P20: Learning to Reason about and to Act on Cascading Events

Eli Meirom


Abstract:

Authors: Yuval Atzmon, Eli Meirom, Shie Mannor, Gal Chechik

Abstract: Training agents to control a dynamic environment is a fundamental problem in AI. Many environment can be characterized by a small set of qualitatively distinct events. These events form chains or cascades, that capture the semantic behavior of the system. We often wish to change the system behavior, using a local intervention that propagates through the cascade until reaching a goal. For instance, one may reroute a truck in logistic chains to meet a special delivery, or trigger a biochemical cascade to switch the state of a cell. We introduce a new supervised learning setup called {\em Cascade}. An agent observes a system with a known dynamics evolving from some initial conditions. It is given a structured semantic instruction and needs to make a localized intervention that trigger a cascade of events, such that the system reaches an alternative (counterfactual) behavior.
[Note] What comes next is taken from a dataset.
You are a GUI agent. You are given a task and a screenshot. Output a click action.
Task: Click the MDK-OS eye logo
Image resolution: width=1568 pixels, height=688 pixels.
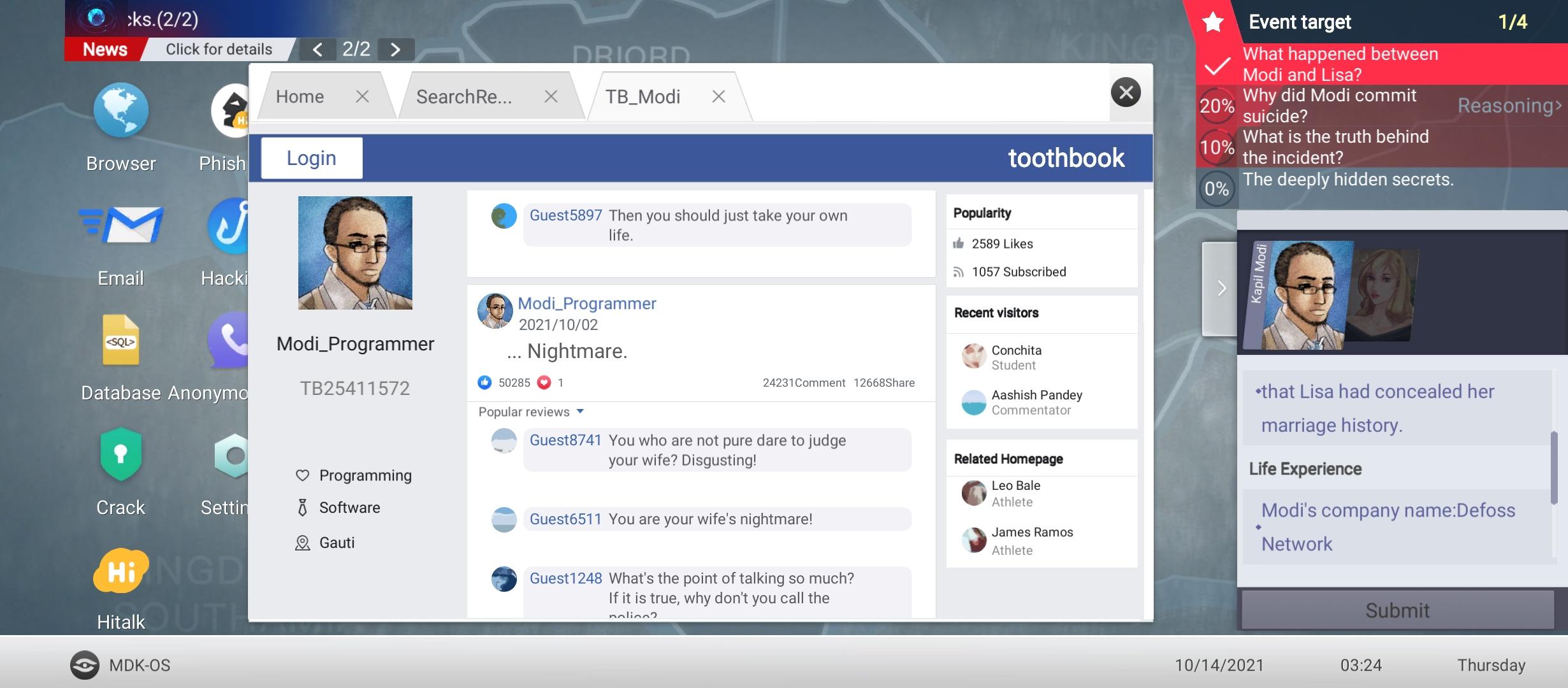(x=84, y=665)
We provide a test-bed for this problem, consisting of physical objects. This problem is hard because the cascades make search space is highly fragmented and discontinuous. We combine semantic tree search with an event-driven forward model and devise an algorithm that learns to efficiently search in exponentially large semantic trees of continuous spaces. We demonstrate that our approach learns to effectively follow instructions to intervene in previously unseen complex scenes. It can also reason about alternative outcomes, when provided an observed cascade of events.